■ **DATASET RECORDS**:
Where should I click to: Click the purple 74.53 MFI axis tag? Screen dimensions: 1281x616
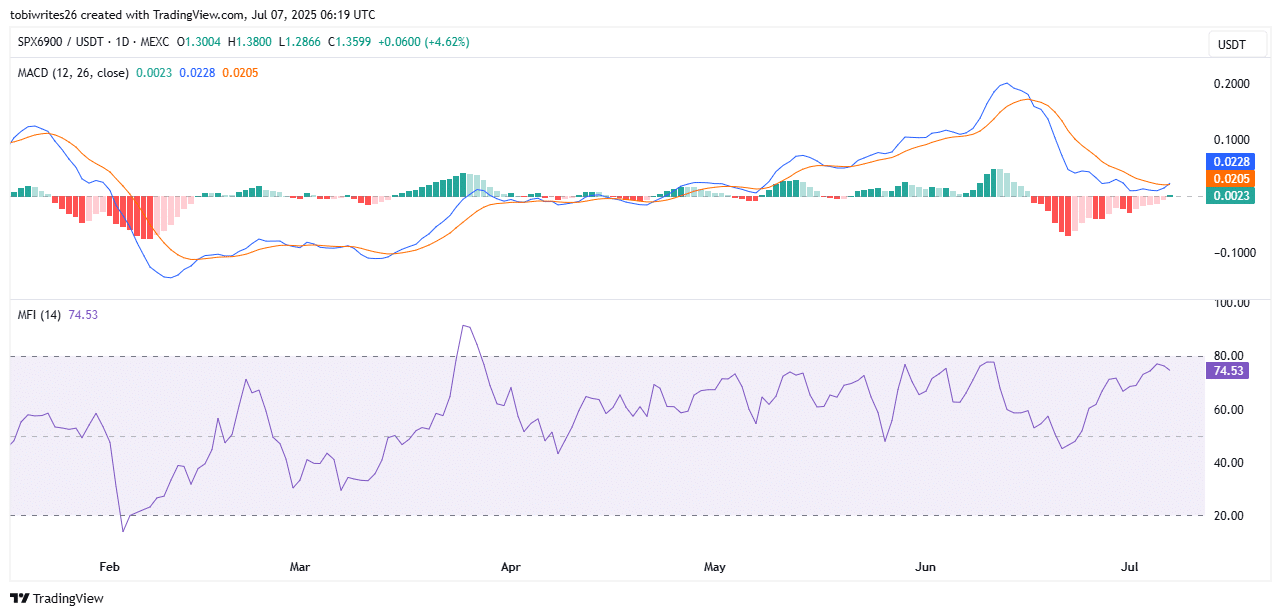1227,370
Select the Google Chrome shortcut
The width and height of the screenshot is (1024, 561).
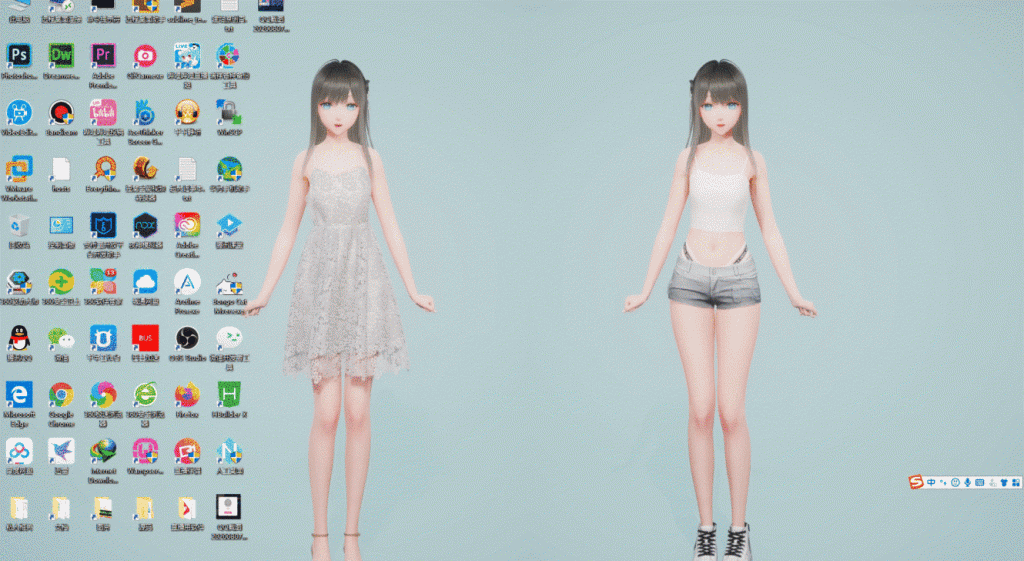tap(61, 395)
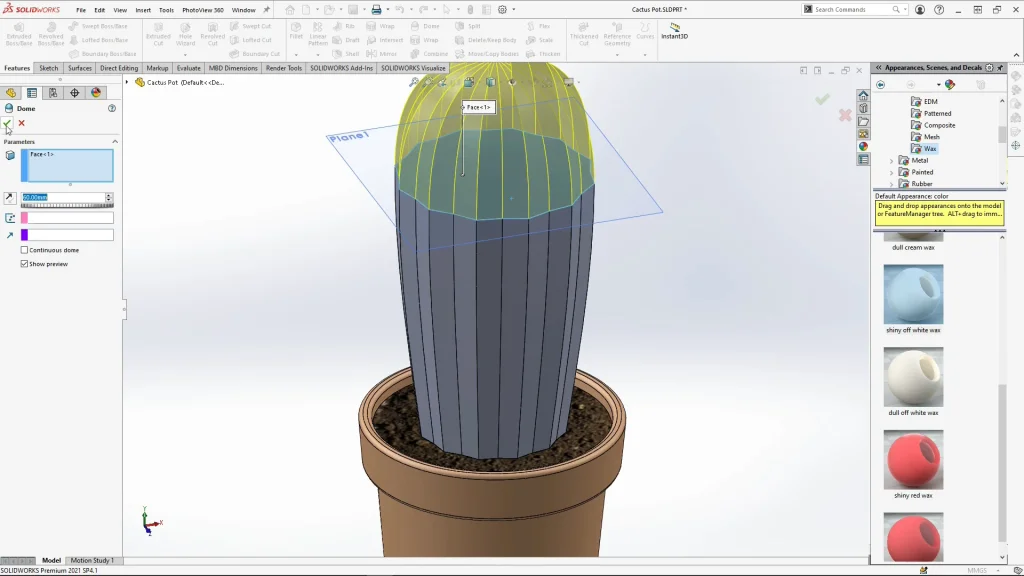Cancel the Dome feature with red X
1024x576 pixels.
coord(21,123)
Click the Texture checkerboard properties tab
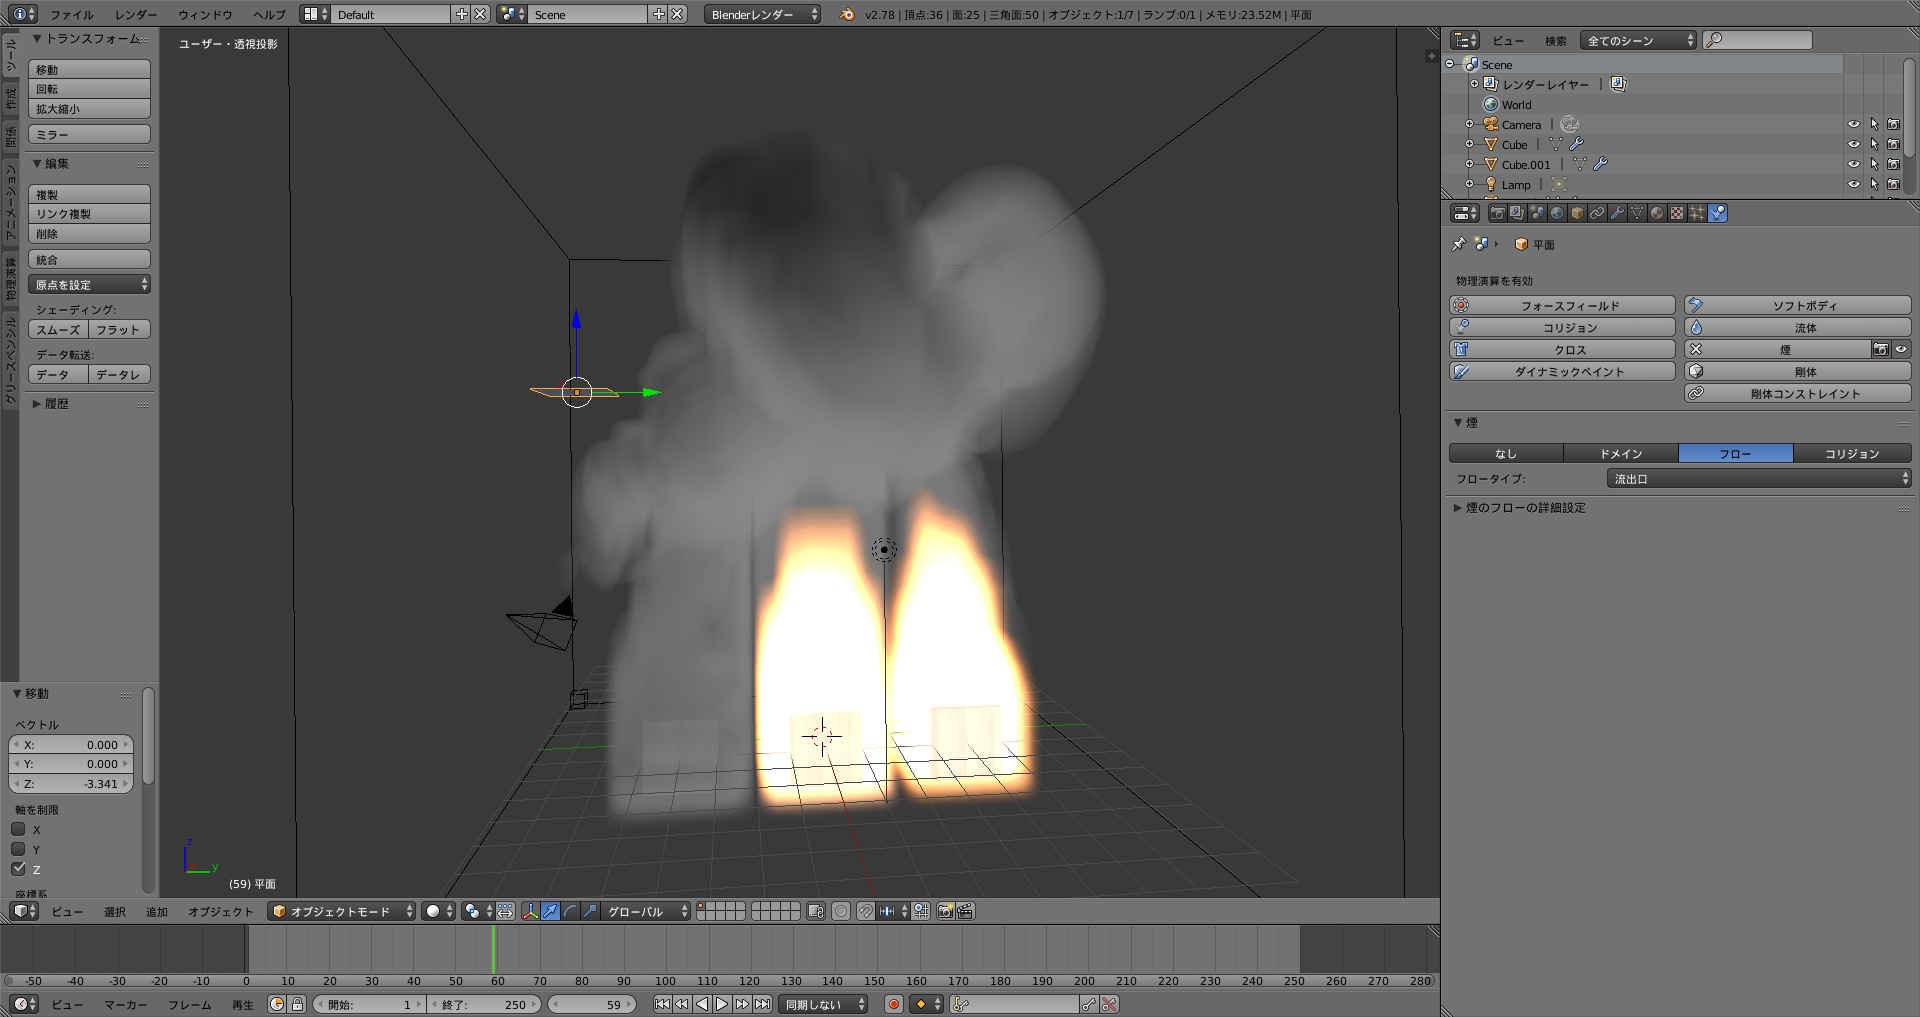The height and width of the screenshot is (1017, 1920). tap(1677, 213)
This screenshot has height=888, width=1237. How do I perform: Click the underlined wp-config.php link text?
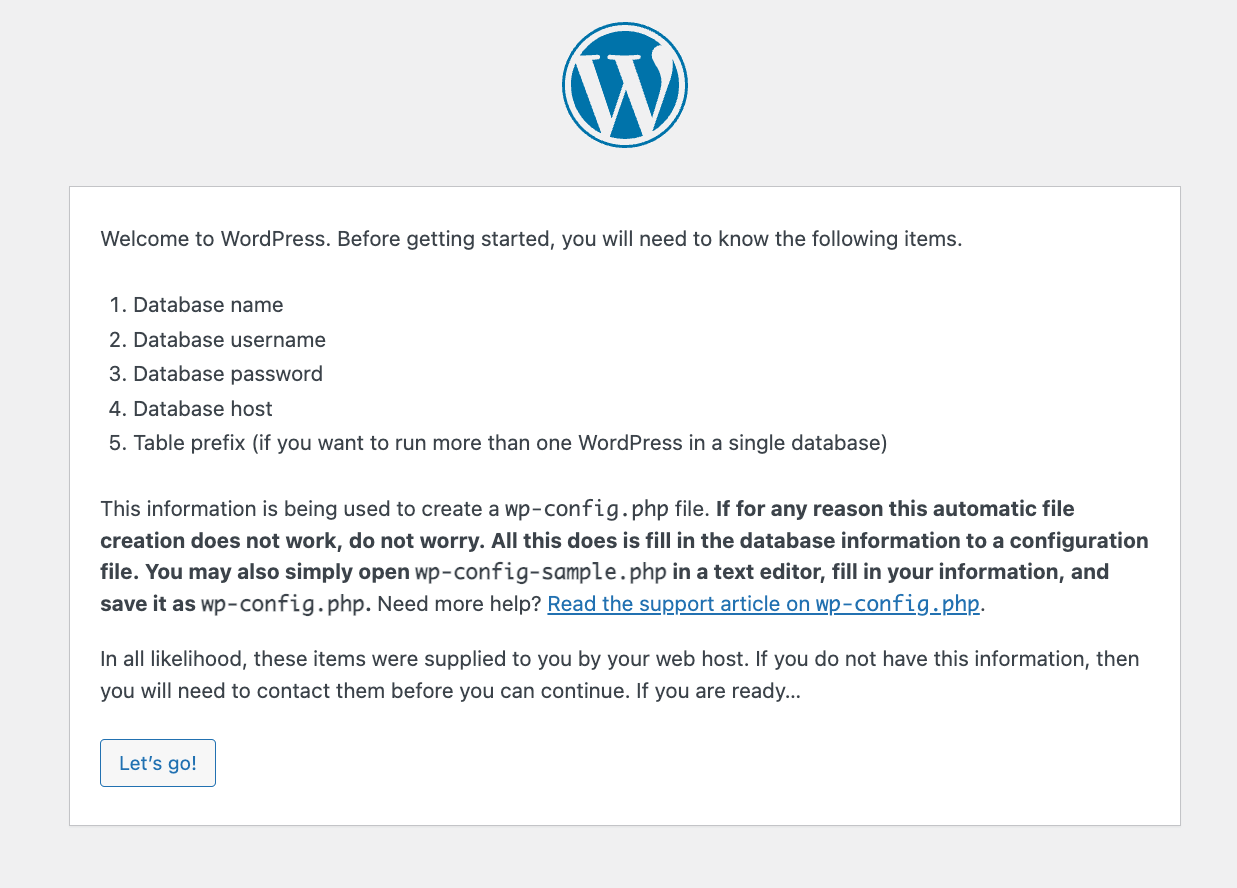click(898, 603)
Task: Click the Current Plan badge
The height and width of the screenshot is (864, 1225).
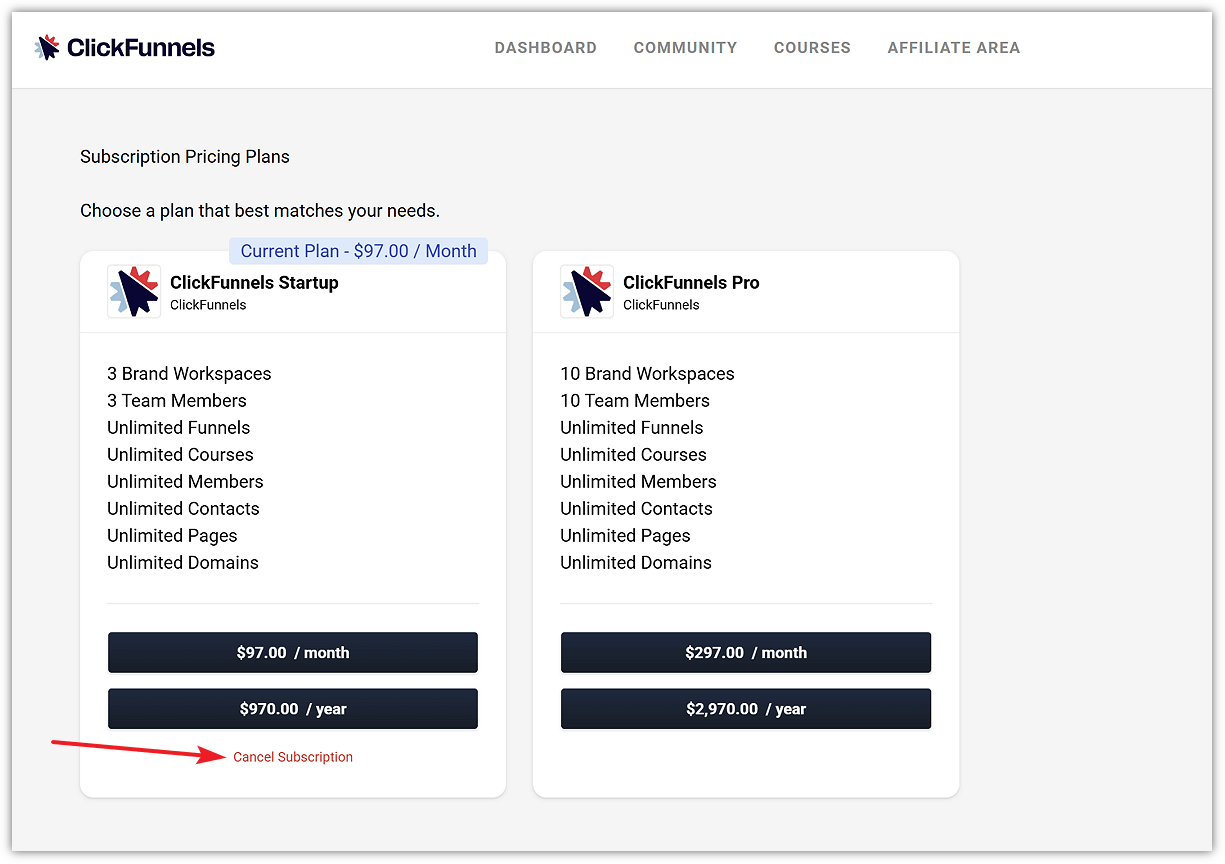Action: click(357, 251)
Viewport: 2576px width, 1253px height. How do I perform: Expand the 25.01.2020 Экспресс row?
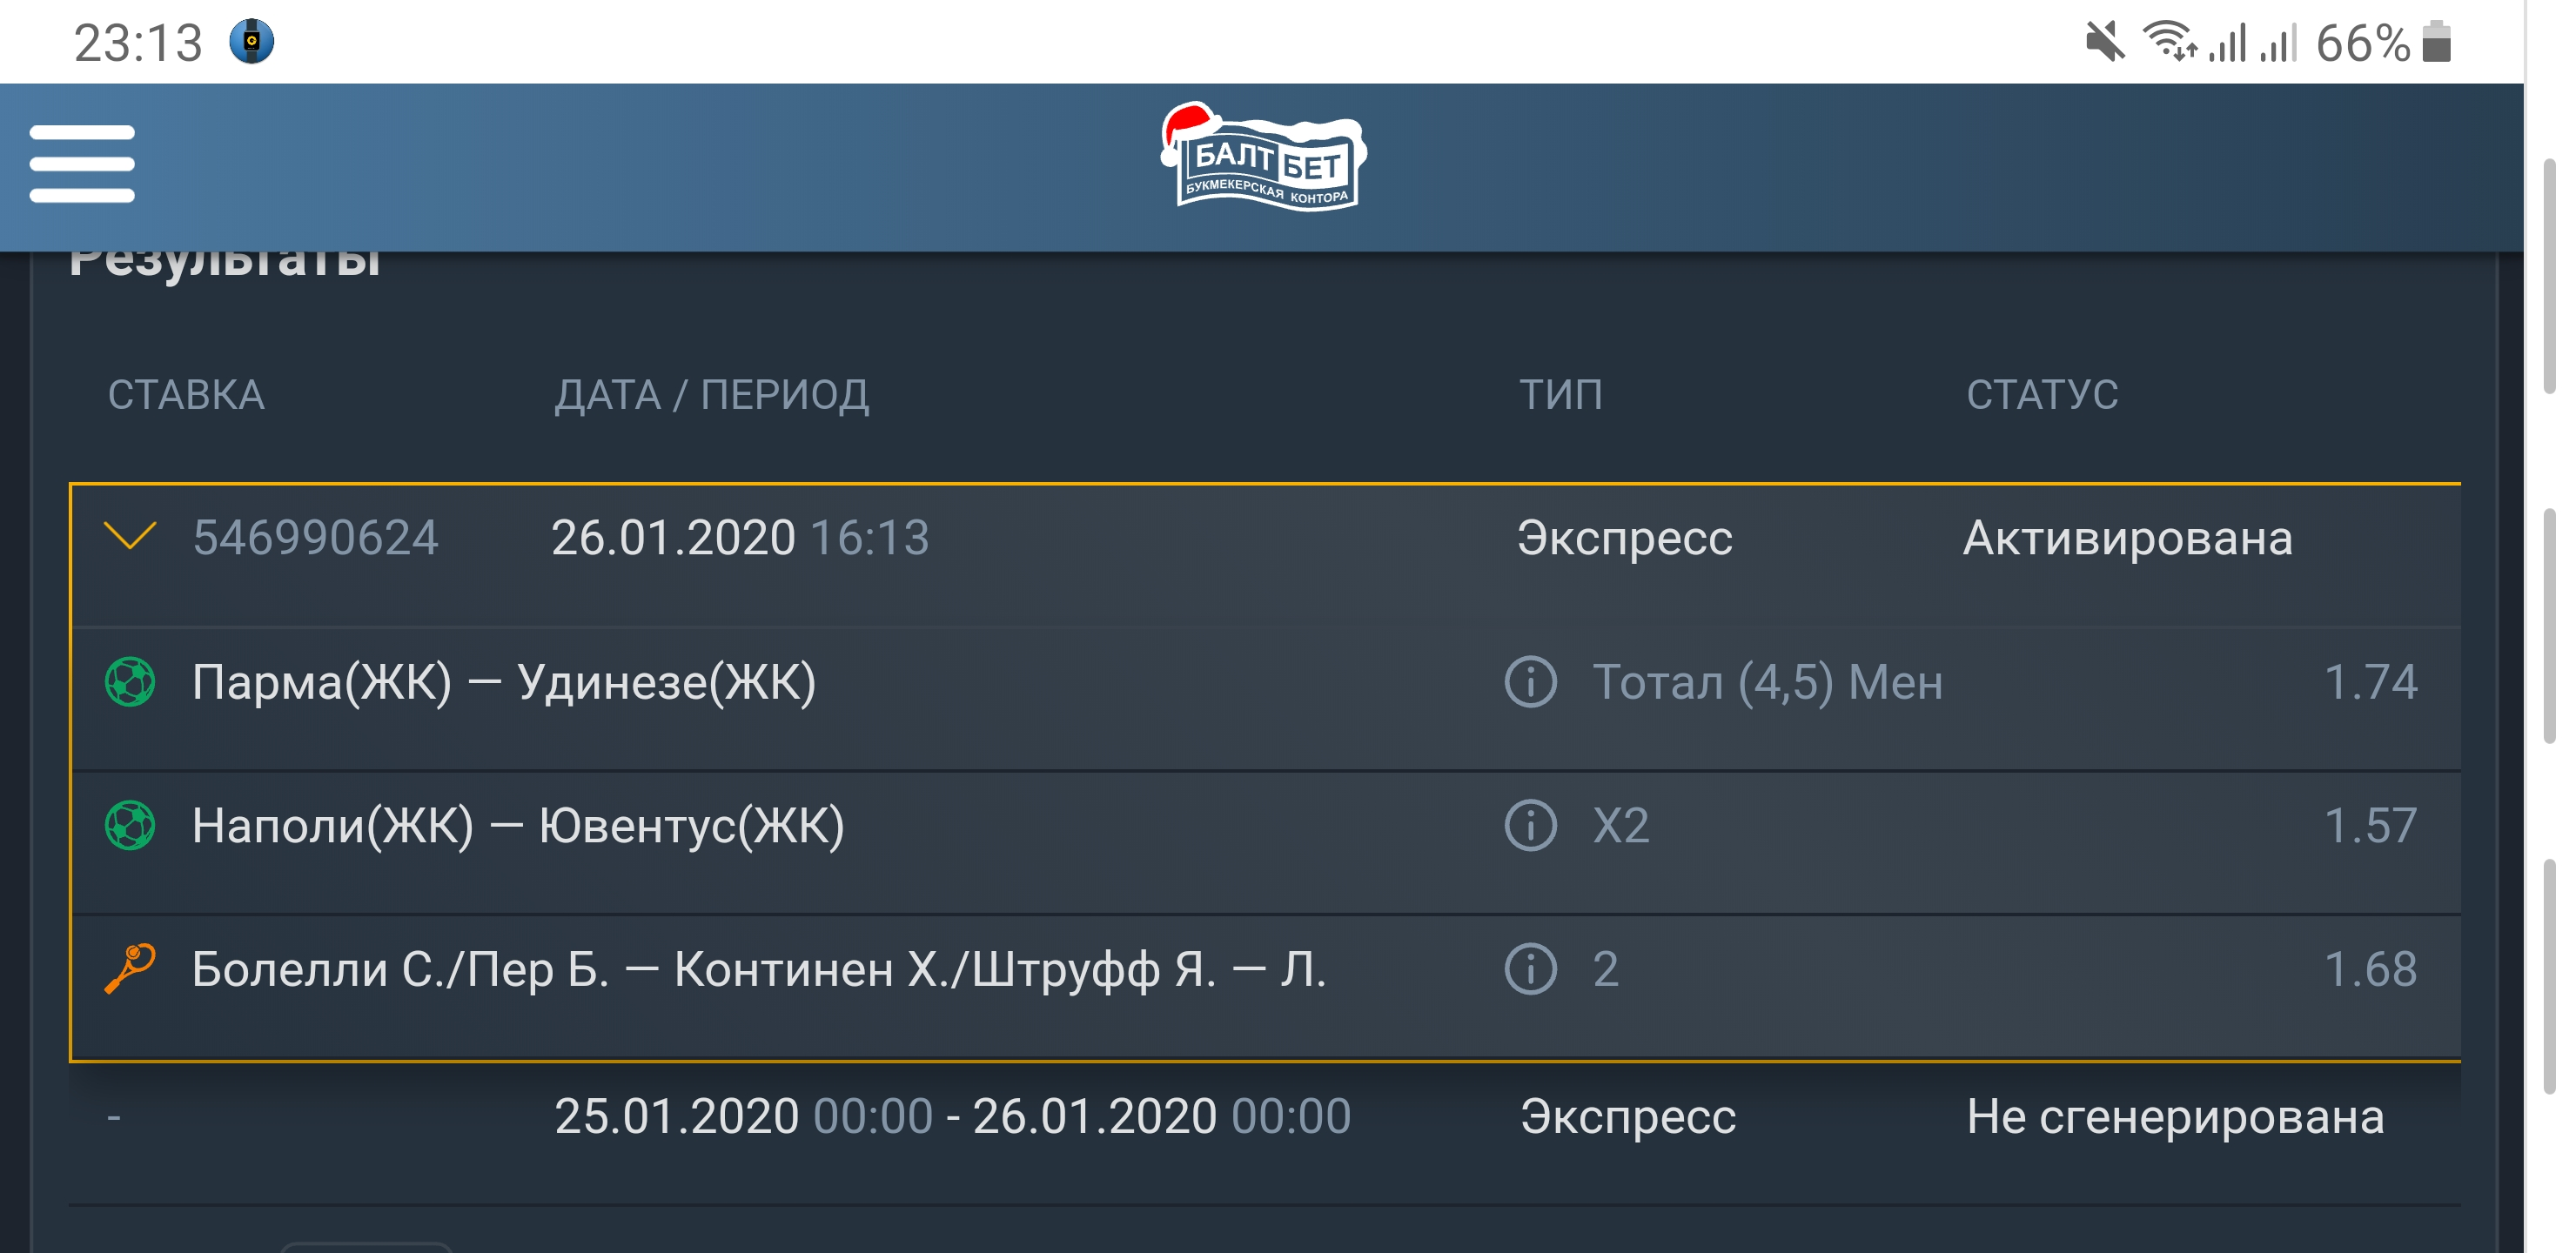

■ **TASK TO CARRY OUT**:
Give every entry above again, exactly, and keep all pictures out of it.

■ **TASK ANSWER**:
Where should I click to: Click the purple 74.53 MFI axis tag? Screen dimensions: 1281x616
1227,370
Select the Google Chrome shortcut
The width and height of the screenshot is (1024, 561).
tap(61, 395)
Cancel the Dome feature with red X
1024x576 pixels.
coord(21,123)
Click the Texture checkerboard properties tab
The height and width of the screenshot is (1017, 1920). tap(1677, 213)
This screenshot has height=888, width=1237. How do I perform: Click the underlined wp-config.php link text?
click(898, 603)
Task: Click the Current Plan badge
The height and width of the screenshot is (864, 1225).
Action: click(357, 251)
Viewport: 2576px width, 1253px height. How do I perform: Expand the 25.01.2020 Экспресс row?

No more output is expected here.